- Texto fornecido

/---

A
atividade administrativa exercida por agentes públicos deve ser rigorosamente
controlada por agentes públicos independentes.
Não por outra razão, a Constituição da República de 1988 criou complexa
e multifacetada teia de controles da atividade jurídico-administrativa, cujo
escopo central é inibir e reprimir atos omissos ou compassivos que destoem da
baliza ética e legal e que possam representar a utilização irracional e
desarrazoada das prerrogativas públicas conferidas pelo ordenamento jurídico
aos que exercem parcela de poder.
Não
se pode, contudo, desprezar os desacertos que as autoridades públicas
envolvidas na atividade de controle podem praticar. Se prefeitos, servidores e
empregados públicos cometem ilícitos, assim também podem agir magistrados, membros do Ministério Público, conselheiros e
ministros dos Tribunais de Contas.
Revisitar o tema do abuso de autoridade é mais do que oportuno, é vital
em uma sociedade cuja Constituição não santifica ou endeusa qualquer dos
agentes públicos.
O
atual PLS 85/2017 relatado pelo senador Roberto Requião (PMDB-PR), cuja
apresentação à Comissão de Constituição e Justiça do Senado na última
quarta-feira (19/4) define como sujeito ativo dos crimes de abuso de autoridade
qualquer agente público, servidor ou não, da administração direta, indireta ou
fundacional de qualquer dos poderes da União, dos estados, do Distrito Federal,
dos municípios, de território, compreendendo, mas não se limitando os
servidores públicos e militares ou pessoas a eles equiparadas; membros do Poder
Legislativo; membros do Poder Judiciário; membros do Ministério Público e
membros dos Tribunais ou conselhos de contas.
Para
além de utilizar o vocábulo agente público, valendo-se pois do mais abrangente
rótulo que o direito administrativo conhece para sinalizar o
alcance subjetivo da regra, o PLS 85/2017 ocupa-se de afastar qualquer
sorte de dúvida, mencionando expressamente diversas categorias às quais se
poderá atribuir a prática do crime de abuso de autoridade e ao transportar,
para o parágrafo único do artigo 1º, a concepção doutrinária de agente público,
que desconsidera limites quanto à natureza do vínculo, sua eventual transitoriedade
e à existência ou não de remuneração.

\---

- Requisitos da tarefa
Retome o texto sobre abuso de autoridade e o PLS 85/2017, dando continuidade a partir da última frase. Os dados não têm relação com o texto sobre abuso de autoridade.

- Dados fornecidos

/---

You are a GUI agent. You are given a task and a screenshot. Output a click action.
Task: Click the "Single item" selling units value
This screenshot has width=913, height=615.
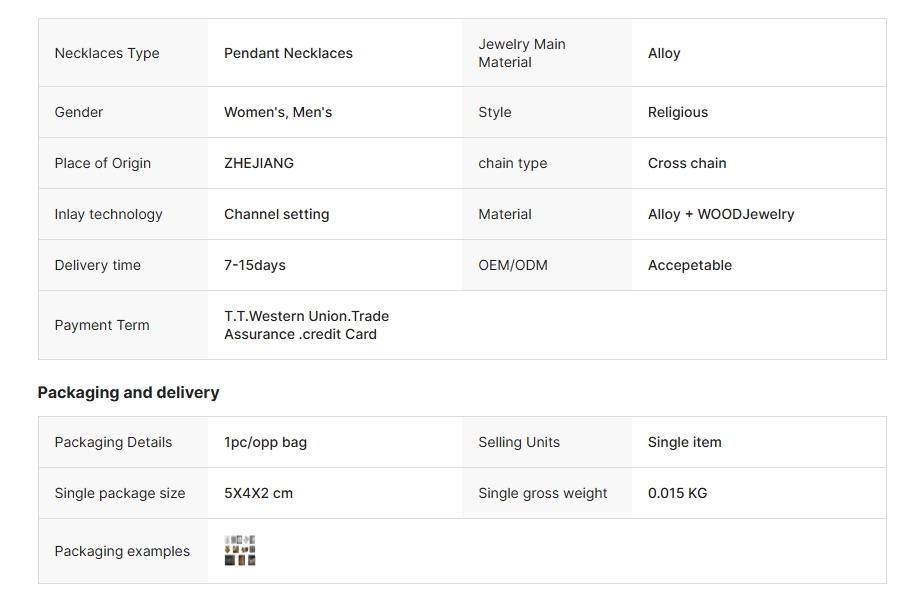[684, 442]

\---

- Resposta do exercício
Ainda
que vozes possam reverberar a coincidência da proposta diante dos retumbantes
impactos da operação “lava jato”, parece-nos indiscutível a necessidade de
aperfeiçoarmos a República em sua integralidade, não ignorando as práticas nem
sempre merecedoras de encômios, oriundas daqueles cuja missão essencial é o
controle sobre atitudes alheias.
A
discussão sobre uma nova lei de abuso de autoridade tem gerado grande
preocupação entre membros da magistratura e, em especial do Ministério Público.
As entrevistas concedidas pelos seus representantes mais ilustres e a própria redação do texto
ofertado pela Procuradoria Geral da República ao Congresso Nacional revelam o
desconforto com uma possível contenção, via oblíqua, da atuação
ministerial. Isso porque, o insucesso
em determinada ação judicial poderia caracterizar abuso de autoridade, o que
seria um convite à inação e a um indesejável recato do Ministério Público.
Evidentemente que o estímulo ao silêncio não apenas abalaria o Ministério
Público, como igualmente prejudicaria a sociedade. Portanto, recomenda-se
prudência quando do trato da matéria.
Ao
apresentar as considerações da procuradora-geral da República, Rodrigo Janot
salientou que a pretensão do Ministério Público Federal era afastar o chamado "crime de hermenêutica",
salientando ainda que os agentes
públicos não podem ser punidos pelo exercício regular de suas funções.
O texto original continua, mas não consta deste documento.